Task goal: Only the lines from the one containing "Where should I" through the end of the listing belong in the answer, repeated exactly, with no pictures.

┌────────

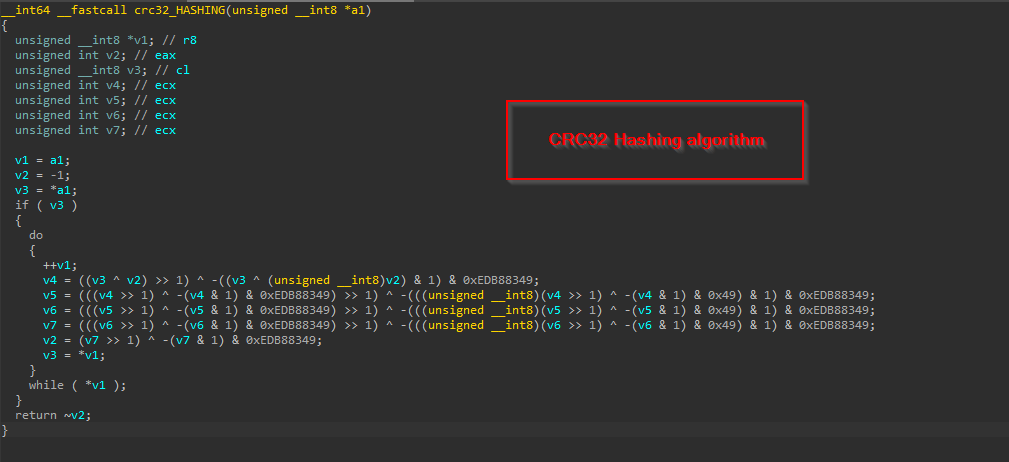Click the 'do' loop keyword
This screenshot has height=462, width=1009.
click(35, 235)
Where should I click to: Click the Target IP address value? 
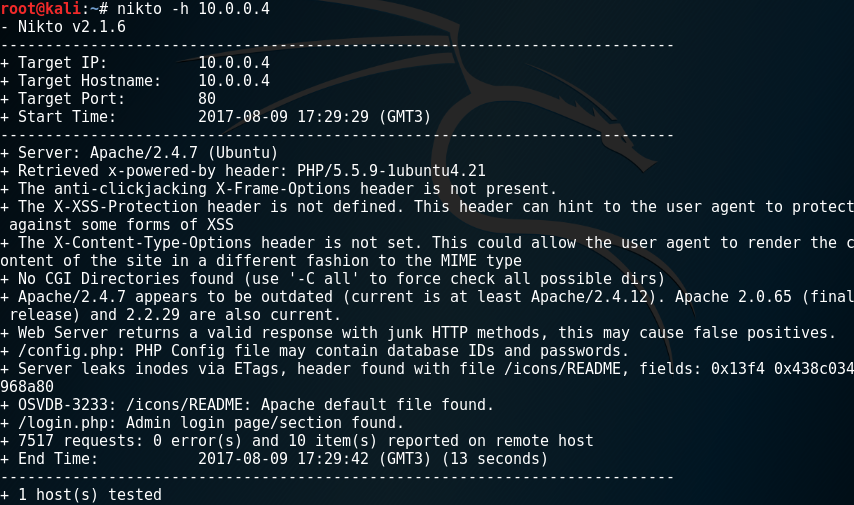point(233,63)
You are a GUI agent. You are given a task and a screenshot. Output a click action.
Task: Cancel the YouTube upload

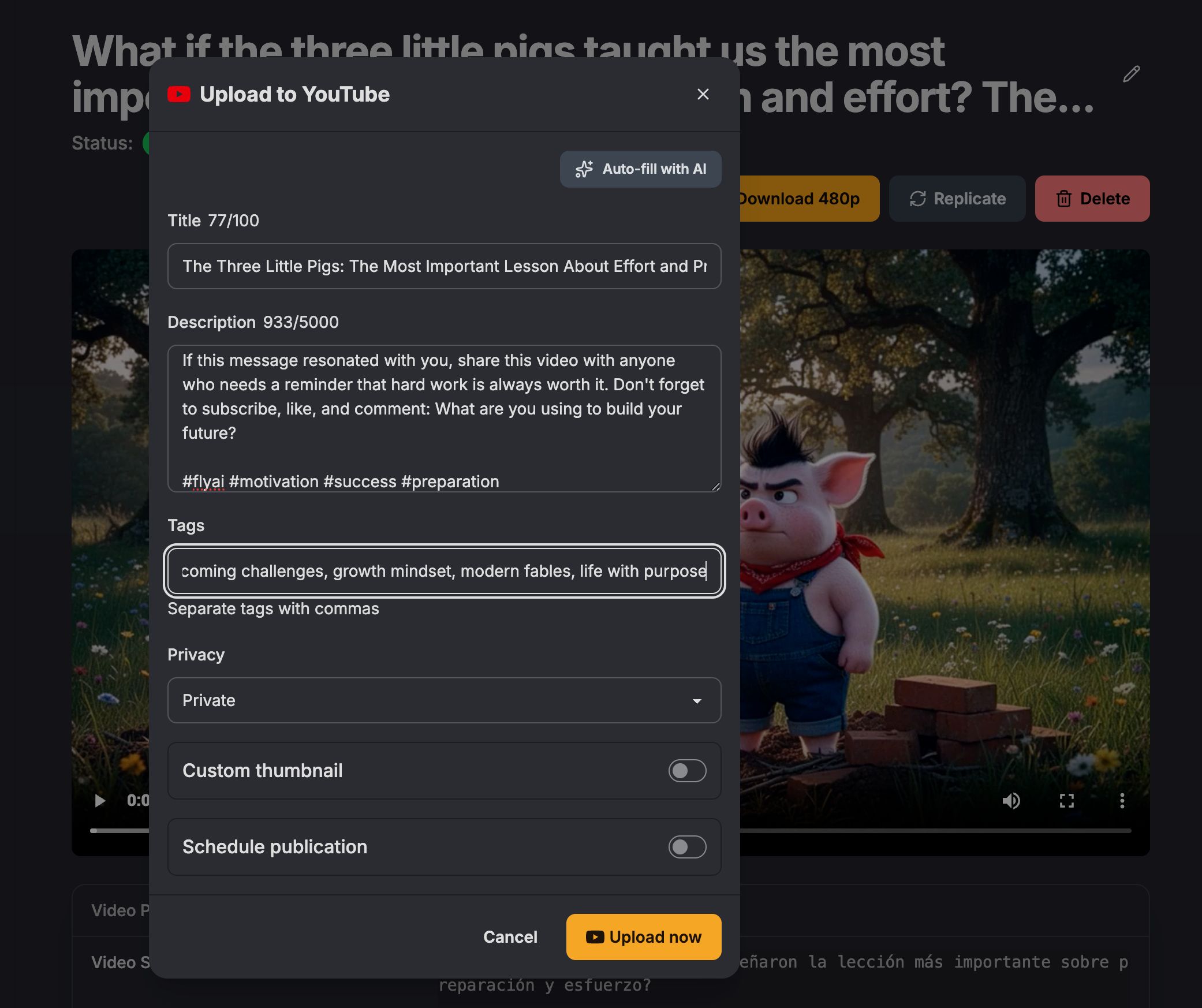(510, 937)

└────────

Solution for this problem:
Where should I click to: Click the Target IP address value? 
point(233,63)
You are a GUI agent. You are given a task and a screenshot. Output a click action.
Task: Cancel the YouTube upload

(510, 937)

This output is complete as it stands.